[Data excerpts]
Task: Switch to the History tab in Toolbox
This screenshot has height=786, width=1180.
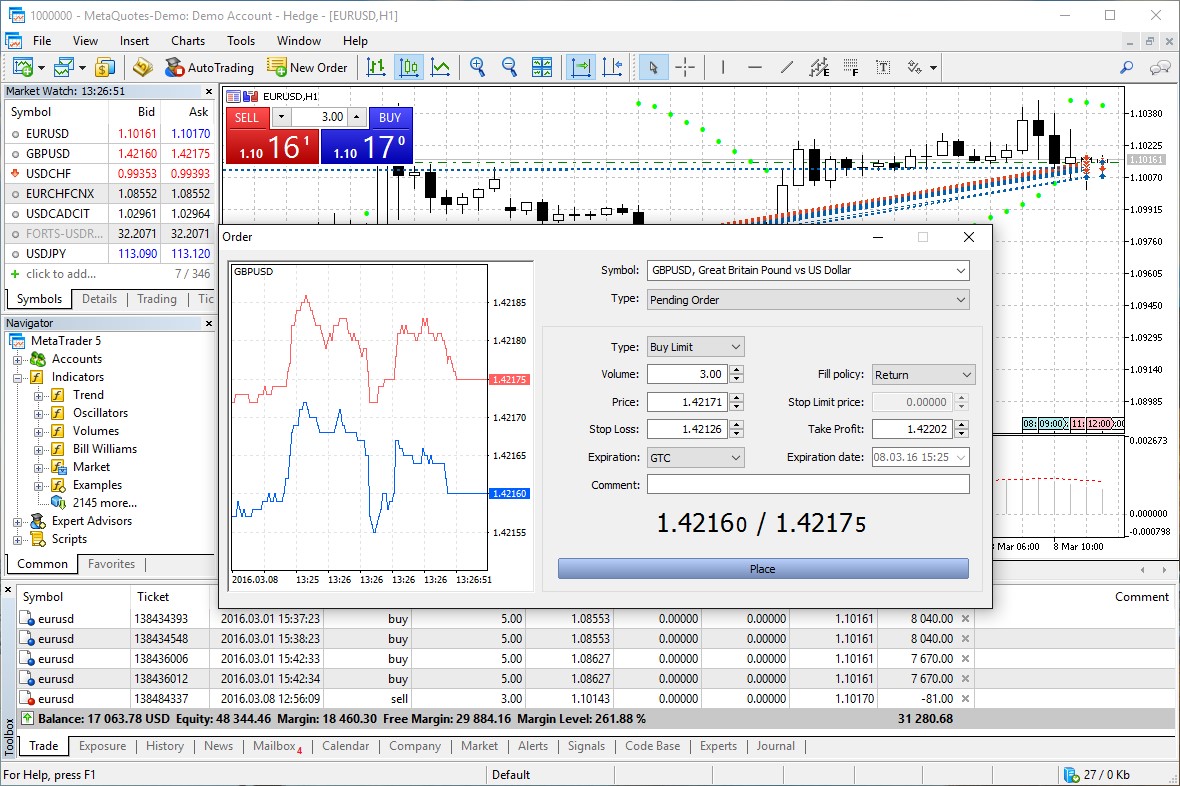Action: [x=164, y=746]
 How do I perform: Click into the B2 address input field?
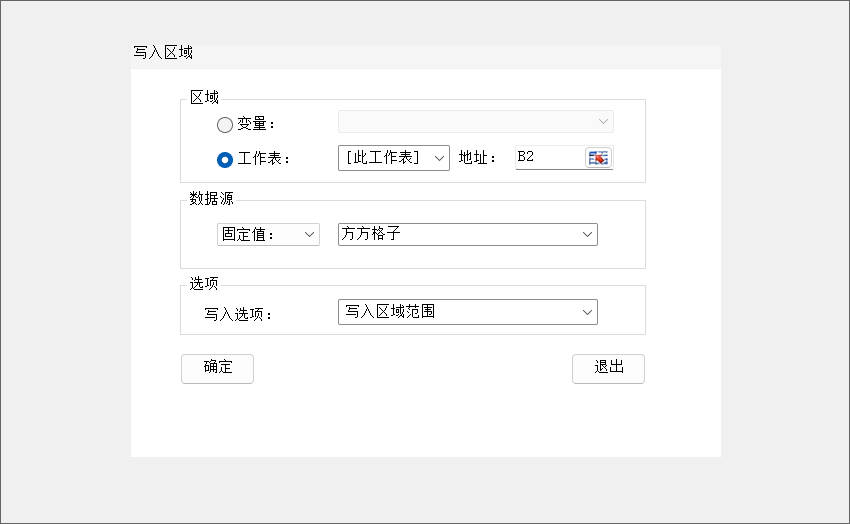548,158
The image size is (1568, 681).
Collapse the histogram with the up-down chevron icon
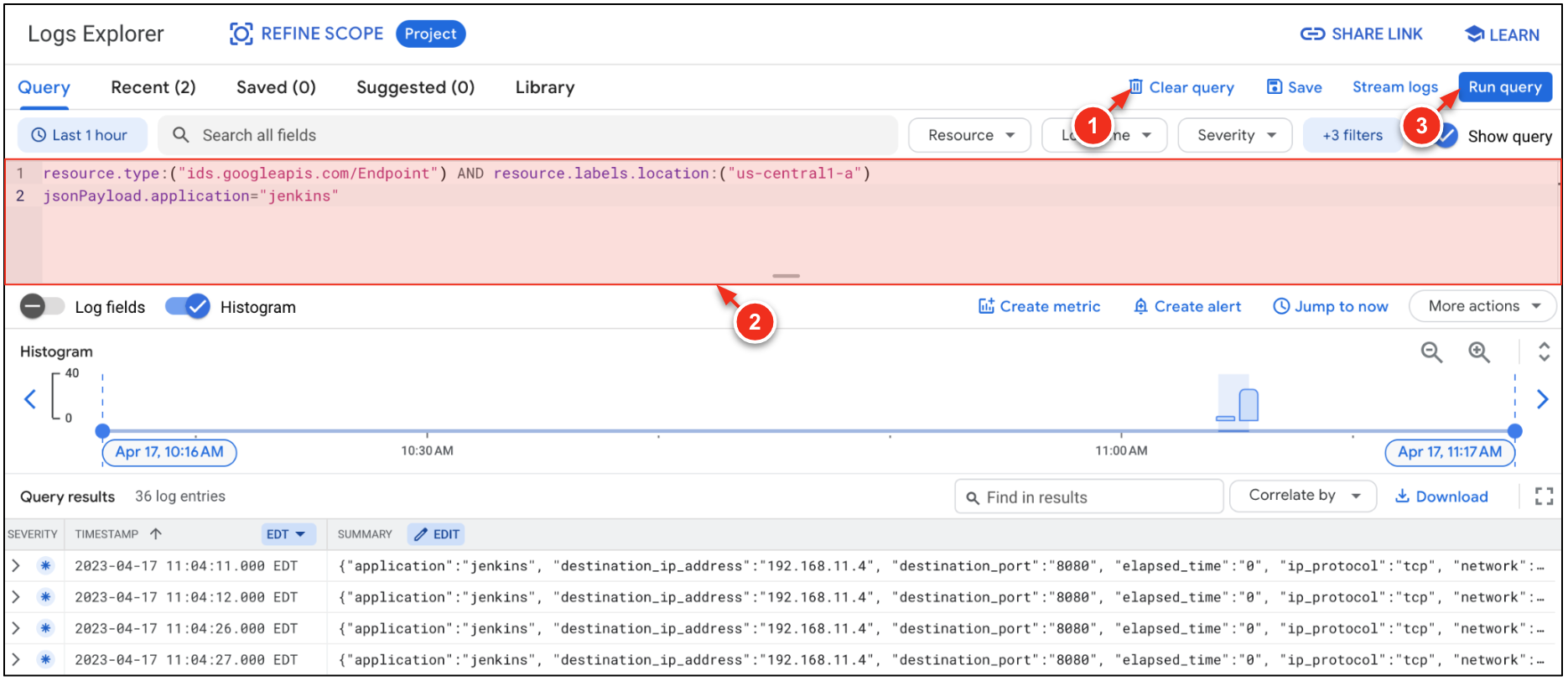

_PROBLEM STATEMENT_: The lines to retype begin with the one containing "This screenshot has height=786, width=1180." and end with the last line of the records. Reproduce them exactly and omit the pictures.

_RESPONSE AREA_:
This screenshot has height=786, width=1180.
Action: [x=164, y=746]
 How do I perform: Click into the B2 address input field?
548,158
The image size is (1568, 681).
Collapse the histogram with the up-down chevron icon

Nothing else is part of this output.